The merger will be achieved by:
- a scheme of arrangement under which TCI will acquire all of the shares in STR;
- the acquisition by STR of a substantial shareholding in TCI;
- the subsequent cancellation of the STR stake.
Chairman of STR and proposed chairman of the merged group. Mr Lyn Davies, commented:
"The merger will bring together two of Australia's leading technical services companies in the telecommunications sector and will generate significant benefits for customers, shareholders and the staff of both companies".
"The group post-merger will provide several significant added benefits including liquidity, size and scale, as well as a greater focus for the capital markets and the broader investment community".
Non-Executive Director Mr Stephe Wilks commented on behalf of the TCI Board saying, "The acquisition by STR of a major shareholding in TCI not only removes a major overhang on the Company's register, it has also created the unique opportunity for TCI to merge with a business with the demonstrated attributes of STR".
Merger Summary
STR and TCI have entered into an agreement to implement the merger under a scheme of arrangement.
1. Merger
STR shareholders will receive 2 TCI shares for every 5 STR shares they own.
The Directors of STR and TCI unanimously support the merger. Shareholder meetings to consider the merger will be scheduled in the final quarter of 2006.

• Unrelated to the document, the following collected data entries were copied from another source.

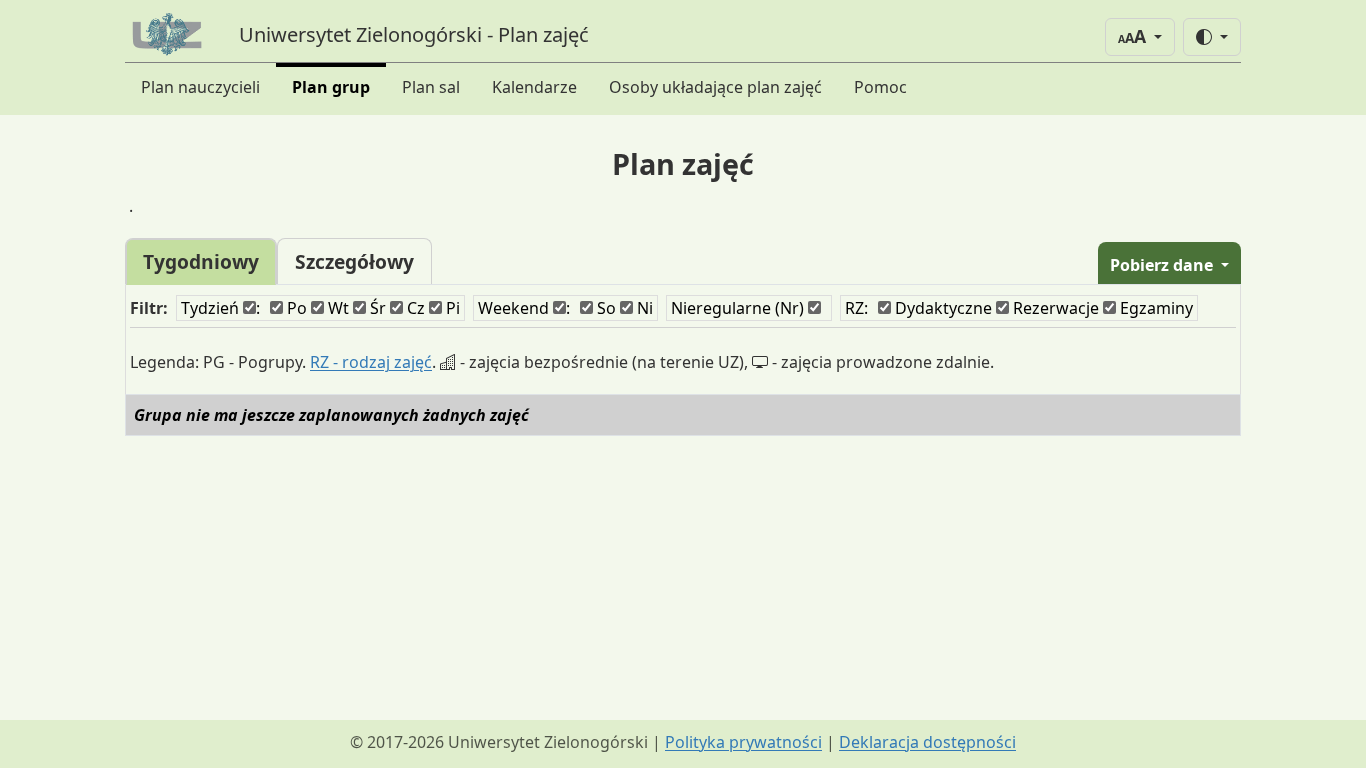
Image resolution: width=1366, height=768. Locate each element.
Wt (336, 308)
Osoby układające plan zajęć (715, 87)
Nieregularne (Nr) (739, 308)
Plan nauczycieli (200, 87)
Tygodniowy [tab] (201, 261)
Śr (376, 308)
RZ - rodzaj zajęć (371, 362)
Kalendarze (534, 87)
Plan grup (331, 87)
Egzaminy (1154, 308)
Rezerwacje (1054, 308)
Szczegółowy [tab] (354, 261)
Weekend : (524, 308)
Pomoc (880, 87)
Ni (643, 308)
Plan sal (431, 87)
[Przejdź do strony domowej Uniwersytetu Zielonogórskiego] (170, 35)
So (604, 308)
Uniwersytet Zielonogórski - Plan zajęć (414, 34)
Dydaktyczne (941, 308)
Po (295, 308)
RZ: (856, 308)
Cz (414, 308)
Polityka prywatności (743, 742)
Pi (451, 308)
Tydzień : (220, 308)
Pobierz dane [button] (1163, 265)
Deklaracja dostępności (927, 742)
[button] (1140, 37)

Mr Patrick Flannigan will be appointed Managing Director and CEO of the merged group. Mr Rod Stanton will be appointed Executive Director of Operations of the merged entity, while still maintaining operational control of the TCI business. Importantly, the merger has been strongly endorsed by the executive management teams of both STR and TCI.


ASX & Media Release
The Board of the merged group will combine key executives and independent members of both the STR and TCI Boards with Mr Lyn Davies, currently Chairman of STR, to be appointed as the Chairman.
2. Share Acquisition
TCI's maior shareholders, Mr Jim Cooney and Ms Samantha Grant, hold approximately 49M shares in TCI.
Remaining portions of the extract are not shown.